Saved entries
Segment Open

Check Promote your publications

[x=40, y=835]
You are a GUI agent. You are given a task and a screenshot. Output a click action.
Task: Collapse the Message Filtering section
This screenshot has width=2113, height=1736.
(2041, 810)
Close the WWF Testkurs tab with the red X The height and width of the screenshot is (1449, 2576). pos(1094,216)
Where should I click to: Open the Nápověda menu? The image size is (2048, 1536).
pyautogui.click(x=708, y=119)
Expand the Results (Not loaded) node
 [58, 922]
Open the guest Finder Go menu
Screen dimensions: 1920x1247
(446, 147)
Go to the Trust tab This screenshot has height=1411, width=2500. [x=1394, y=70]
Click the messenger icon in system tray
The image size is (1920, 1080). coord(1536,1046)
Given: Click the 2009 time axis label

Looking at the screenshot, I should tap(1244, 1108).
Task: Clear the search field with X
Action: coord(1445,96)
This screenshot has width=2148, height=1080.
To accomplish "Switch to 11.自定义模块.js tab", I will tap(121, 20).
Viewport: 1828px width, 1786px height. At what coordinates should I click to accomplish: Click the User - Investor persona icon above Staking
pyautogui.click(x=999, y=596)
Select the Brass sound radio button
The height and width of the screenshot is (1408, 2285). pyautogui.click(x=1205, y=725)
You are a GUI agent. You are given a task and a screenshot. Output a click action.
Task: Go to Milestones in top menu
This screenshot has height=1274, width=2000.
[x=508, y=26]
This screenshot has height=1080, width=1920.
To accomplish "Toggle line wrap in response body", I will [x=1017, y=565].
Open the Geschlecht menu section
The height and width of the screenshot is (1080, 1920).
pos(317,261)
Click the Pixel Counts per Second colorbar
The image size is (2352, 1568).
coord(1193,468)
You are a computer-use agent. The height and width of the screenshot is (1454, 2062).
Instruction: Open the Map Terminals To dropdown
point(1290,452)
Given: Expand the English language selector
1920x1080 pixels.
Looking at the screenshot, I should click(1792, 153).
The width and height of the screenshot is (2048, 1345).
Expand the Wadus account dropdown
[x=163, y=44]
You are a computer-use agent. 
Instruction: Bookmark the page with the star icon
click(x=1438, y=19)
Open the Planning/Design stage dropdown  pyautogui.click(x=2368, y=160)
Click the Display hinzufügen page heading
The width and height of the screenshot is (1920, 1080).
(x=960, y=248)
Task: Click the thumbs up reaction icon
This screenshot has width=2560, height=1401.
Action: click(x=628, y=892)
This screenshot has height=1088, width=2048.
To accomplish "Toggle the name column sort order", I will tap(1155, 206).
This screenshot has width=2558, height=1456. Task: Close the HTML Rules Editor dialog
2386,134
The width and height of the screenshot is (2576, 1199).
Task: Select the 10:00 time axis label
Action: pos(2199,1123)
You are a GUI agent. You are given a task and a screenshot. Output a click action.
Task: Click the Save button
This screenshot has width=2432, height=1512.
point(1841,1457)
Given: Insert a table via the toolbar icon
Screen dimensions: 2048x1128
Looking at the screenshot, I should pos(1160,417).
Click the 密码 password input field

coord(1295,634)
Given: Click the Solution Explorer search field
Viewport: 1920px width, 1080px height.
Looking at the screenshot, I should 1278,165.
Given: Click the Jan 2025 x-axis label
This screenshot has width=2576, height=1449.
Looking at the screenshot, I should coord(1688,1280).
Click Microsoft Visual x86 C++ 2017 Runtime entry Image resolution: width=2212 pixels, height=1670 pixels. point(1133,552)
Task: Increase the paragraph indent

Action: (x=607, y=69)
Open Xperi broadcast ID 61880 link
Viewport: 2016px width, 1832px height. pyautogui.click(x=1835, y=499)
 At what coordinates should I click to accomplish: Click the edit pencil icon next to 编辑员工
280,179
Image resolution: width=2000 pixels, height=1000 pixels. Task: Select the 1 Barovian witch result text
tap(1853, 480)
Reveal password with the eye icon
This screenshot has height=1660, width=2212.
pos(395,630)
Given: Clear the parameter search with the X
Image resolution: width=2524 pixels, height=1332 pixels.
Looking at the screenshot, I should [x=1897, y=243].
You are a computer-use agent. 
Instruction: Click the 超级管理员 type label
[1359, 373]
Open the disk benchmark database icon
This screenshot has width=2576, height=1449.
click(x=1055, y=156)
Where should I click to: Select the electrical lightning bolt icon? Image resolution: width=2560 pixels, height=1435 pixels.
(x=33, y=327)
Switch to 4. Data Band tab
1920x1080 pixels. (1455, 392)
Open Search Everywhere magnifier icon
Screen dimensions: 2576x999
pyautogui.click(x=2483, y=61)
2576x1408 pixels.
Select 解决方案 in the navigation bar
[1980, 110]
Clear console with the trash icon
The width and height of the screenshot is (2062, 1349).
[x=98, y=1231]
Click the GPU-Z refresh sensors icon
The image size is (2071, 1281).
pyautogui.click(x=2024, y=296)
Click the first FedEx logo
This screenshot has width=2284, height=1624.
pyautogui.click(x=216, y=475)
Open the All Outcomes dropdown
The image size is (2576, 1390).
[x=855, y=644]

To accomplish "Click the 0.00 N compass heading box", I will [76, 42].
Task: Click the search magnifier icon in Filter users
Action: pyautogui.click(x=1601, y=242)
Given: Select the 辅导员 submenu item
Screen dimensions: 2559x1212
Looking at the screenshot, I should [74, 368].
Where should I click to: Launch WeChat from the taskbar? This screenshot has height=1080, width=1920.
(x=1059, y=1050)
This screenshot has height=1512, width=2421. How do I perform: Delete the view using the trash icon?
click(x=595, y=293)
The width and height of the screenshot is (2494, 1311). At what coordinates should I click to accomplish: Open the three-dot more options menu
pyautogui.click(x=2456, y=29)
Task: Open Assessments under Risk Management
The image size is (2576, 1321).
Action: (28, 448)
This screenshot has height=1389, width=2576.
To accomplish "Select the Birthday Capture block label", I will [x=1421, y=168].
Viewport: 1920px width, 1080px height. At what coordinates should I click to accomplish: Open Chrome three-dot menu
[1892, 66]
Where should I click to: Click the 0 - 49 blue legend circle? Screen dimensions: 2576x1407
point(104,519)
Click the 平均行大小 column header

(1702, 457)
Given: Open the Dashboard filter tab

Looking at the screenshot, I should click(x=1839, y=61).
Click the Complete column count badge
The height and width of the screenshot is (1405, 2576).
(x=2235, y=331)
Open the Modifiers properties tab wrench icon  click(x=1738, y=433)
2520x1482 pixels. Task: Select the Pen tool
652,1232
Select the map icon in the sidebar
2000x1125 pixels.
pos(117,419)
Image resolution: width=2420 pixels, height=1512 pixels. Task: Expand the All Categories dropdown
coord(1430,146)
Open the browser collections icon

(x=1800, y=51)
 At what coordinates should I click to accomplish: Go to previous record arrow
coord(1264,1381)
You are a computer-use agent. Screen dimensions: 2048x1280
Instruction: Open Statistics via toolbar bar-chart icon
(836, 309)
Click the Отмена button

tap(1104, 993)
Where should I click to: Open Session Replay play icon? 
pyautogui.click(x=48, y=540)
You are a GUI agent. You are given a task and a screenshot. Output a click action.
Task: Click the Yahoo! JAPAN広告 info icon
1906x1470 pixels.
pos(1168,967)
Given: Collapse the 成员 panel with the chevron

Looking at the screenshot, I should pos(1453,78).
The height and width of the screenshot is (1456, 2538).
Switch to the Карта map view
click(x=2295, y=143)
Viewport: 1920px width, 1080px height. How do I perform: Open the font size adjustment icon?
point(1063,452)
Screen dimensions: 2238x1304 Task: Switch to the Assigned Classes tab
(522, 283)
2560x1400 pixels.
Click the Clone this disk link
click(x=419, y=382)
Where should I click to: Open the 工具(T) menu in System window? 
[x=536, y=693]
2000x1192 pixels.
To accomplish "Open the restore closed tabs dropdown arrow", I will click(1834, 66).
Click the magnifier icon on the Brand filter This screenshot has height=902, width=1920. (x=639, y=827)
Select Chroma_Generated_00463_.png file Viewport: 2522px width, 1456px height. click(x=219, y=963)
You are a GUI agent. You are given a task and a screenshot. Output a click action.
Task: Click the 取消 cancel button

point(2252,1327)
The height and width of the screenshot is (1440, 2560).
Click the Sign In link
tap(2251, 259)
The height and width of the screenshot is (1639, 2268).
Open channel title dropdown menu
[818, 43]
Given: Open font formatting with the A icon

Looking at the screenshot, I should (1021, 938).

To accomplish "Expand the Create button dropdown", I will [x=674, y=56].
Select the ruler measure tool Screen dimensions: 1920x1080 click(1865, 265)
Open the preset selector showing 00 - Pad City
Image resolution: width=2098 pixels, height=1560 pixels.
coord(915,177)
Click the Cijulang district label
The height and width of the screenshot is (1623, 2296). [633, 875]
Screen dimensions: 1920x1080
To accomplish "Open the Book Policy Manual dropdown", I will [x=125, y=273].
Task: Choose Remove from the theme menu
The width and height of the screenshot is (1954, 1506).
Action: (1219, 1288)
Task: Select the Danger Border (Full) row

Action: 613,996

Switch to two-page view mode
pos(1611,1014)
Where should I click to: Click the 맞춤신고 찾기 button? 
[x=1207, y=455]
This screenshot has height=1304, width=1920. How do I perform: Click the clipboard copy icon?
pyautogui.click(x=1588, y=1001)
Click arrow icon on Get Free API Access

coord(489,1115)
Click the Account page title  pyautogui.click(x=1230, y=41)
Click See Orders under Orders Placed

Segment Closed

▸ **WORK TASK**
Start at the first line of the entries and stop at the line that contains "Open the guest Finder Go menu". Repeat every line in that span exactly, and nothing beyond it.

▸ **ANSWER FOR THE TASK**
Check Promote your publications

[x=40, y=835]
You are a GUI agent. You are given a task and a screenshot. Output a click action.
Task: Collapse the Message Filtering section
This screenshot has width=2113, height=1736.
(2041, 810)
Close the WWF Testkurs tab with the red X The height and width of the screenshot is (1449, 2576). pos(1094,216)
Where should I click to: Open the Nápověda menu? The image size is (2048, 1536).
pyautogui.click(x=708, y=119)
Expand the Results (Not loaded) node
 [58, 922]
Open the guest Finder Go menu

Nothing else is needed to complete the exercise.